The real problem, however, is fear as well as the urge and instinct to monopolise service provisions. To let go of the fear in breaking the state telecom monopoly, the growth in the private banking sector should reassure policymakers. The government should accept that no country, no politician (even those who are technology savvy), can micromanage this technology. It is chaotic, fast changing, and collaborative between people from different countries, places, and occupations.
We can only be part of the flow, tapping into the stream of knowledge, innovation, and change to make the best of it. Currently, there seems to be a misperception among policymakers in Ethiopia as well as managers at the ETC that Ethiopia can borrow a billion dollars now and then to import gadgets from China.
By the time we get to import the gadget, we know that we have wasted our money on an outdated system. A central planning and command system may be alright for building power stations and roads, but it is incompatible with such a fast changing industry. That is why, after 116 years, it is time for the ETC to be free from state monopoly. When I say this, I am not advocating privatisation of the ETC.
Monopoly is always bad. It kills innovation whether it is controlled by the government or the private sector.
What the government needs to do is to first split the ETC into two or three independent competing companies. Competition between more than one service provider could help innovation, provide better services and reduce costs.
When there is a choice, the government, too, can be a customer. When the government wants infrastructure development in a certain part of the country, it can ask competing domestic bidders to build the infrastructure or manage the system in a cost-effective way.
The government borrowed about 1.5 billion dollars from China simply to hand the money to the ETC monopoly. This is probably the easiest way of wasting such vital resources without getting the best value. There is also a scope for other state monopolies such as the Ethiopian Electric Power Corporation (EEPCo) and other utility companies to get into the telephone business.
For example, a British national grid company has been playing a part in building the broadband network along its power lines. There are also technologies available for the delivery of broadband through power lines. Broadband over power line (BPL) could reach up to 1.4 million households in Ethiopia without further infrastructure investment in telephone landlines.
The BPL technology works in the same way as the copper telephone line. Electricity flows over power lines at a nearly steady 50Hz to 60Hz, depending on the country’s standard. If a data signal is injected over this network at a much higher frequency, it would present little interference with the electricity delivery, somewhat analogous to DSL technology using different frequency bands for voice and for data over the same copper infrastructure.
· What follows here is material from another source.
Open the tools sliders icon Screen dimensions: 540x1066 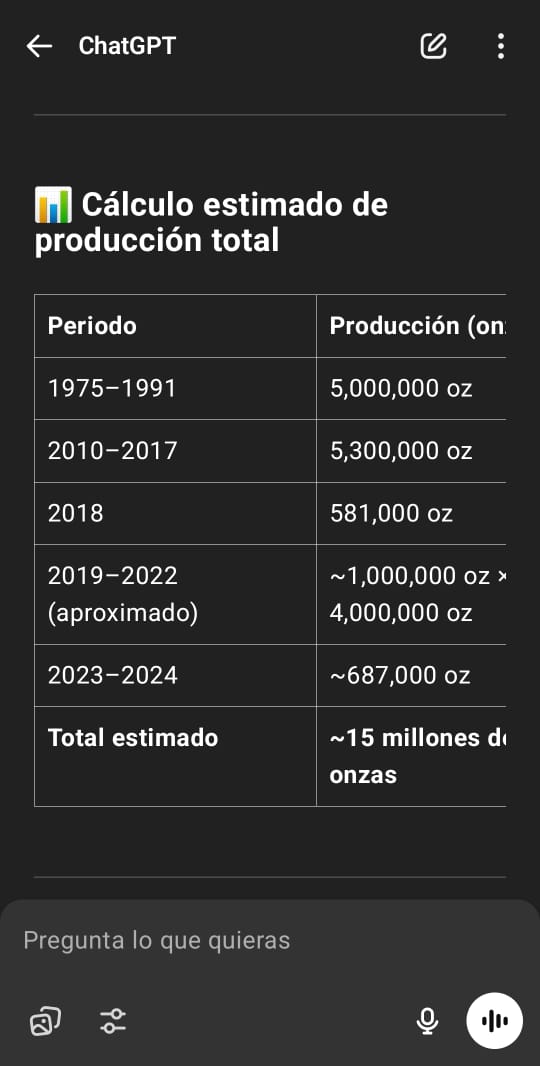pyautogui.click(x=113, y=1020)
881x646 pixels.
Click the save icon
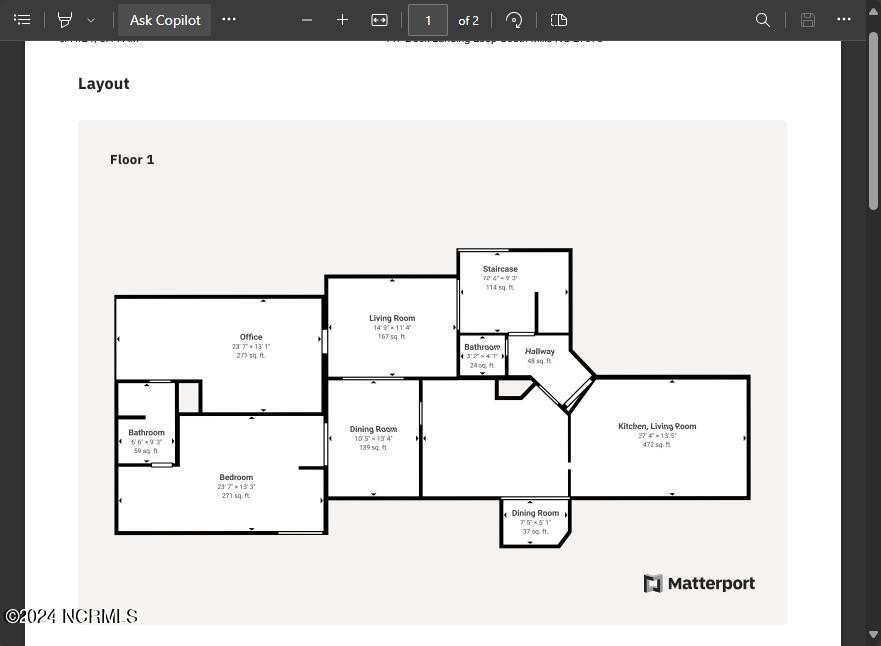[808, 20]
The chipsets for BPL can transmit around 200Mbps at the customer end.
There were up to 0.8 million customers in the United States in 2008 using BPL. This number is projected to grow to 2.5 million by 2011. BPL could converge three services in one, combining electric power, broadband data delivery and telephone services through voice over Internet protocol (VoIP), providing a significant savings over infrastructure costs.
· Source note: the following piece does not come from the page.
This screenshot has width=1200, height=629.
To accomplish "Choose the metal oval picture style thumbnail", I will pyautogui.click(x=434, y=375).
If Ethiopia is to catch up, even with the neighbouring counties such as Sudan and Kenya, it deserves more than one centralised service provider. It also needs private and public investment. This can only be achieved through liberalisation.
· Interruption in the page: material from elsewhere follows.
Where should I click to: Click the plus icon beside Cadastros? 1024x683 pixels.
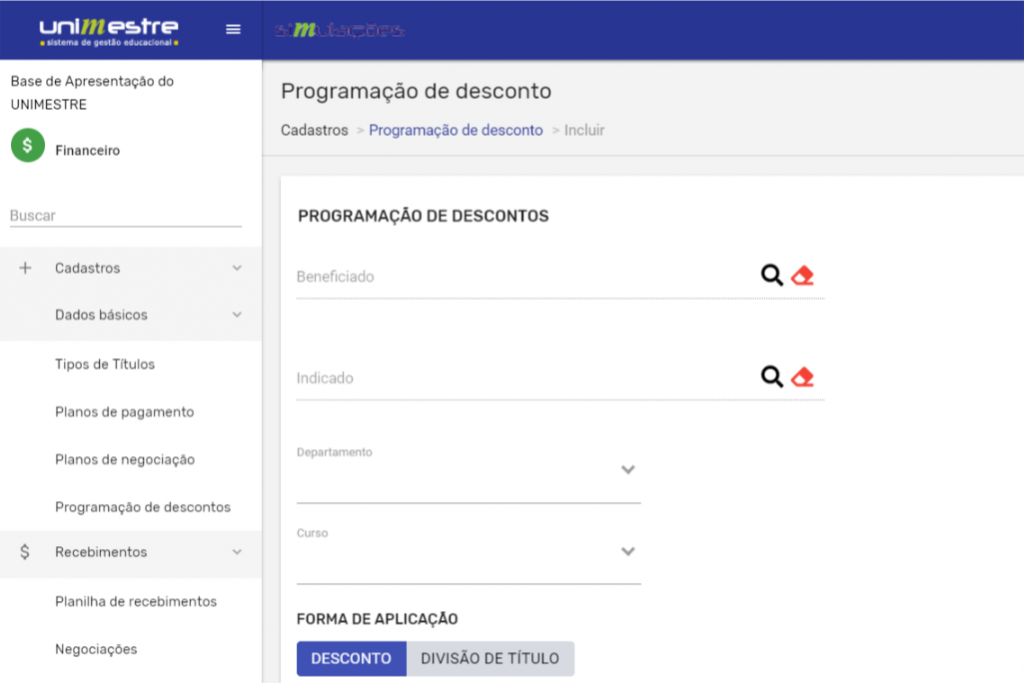[x=26, y=268]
If not, the Internet may end up being another radio, with no educational or economic value.
The ETC is a monopoly. It is not only inefficient, but also the most expensive service provider. Subscribers have to pay 10,400 Br (about 763 dollars) for a connection and another 12,100 Br (about 888 dollars) in rental charges for a two megabyte broadband and voice connection.
These amounts are unheard of anywhere else. I would argue that it is simply a rip-off enabled by its monopolistic position. I get my eight megabyte connection with voice services for less than 30 dollars.
The fear factor should also be addressed. The better people are informed, the better the discussion they make will be. This is a transformational technology and too big to be left in the hands of the government or one service provider. Establishing a company that will build a techno park, with a five billion Birr capital, without opening the gateway to the outside word, is a gross misconception of the technology itself.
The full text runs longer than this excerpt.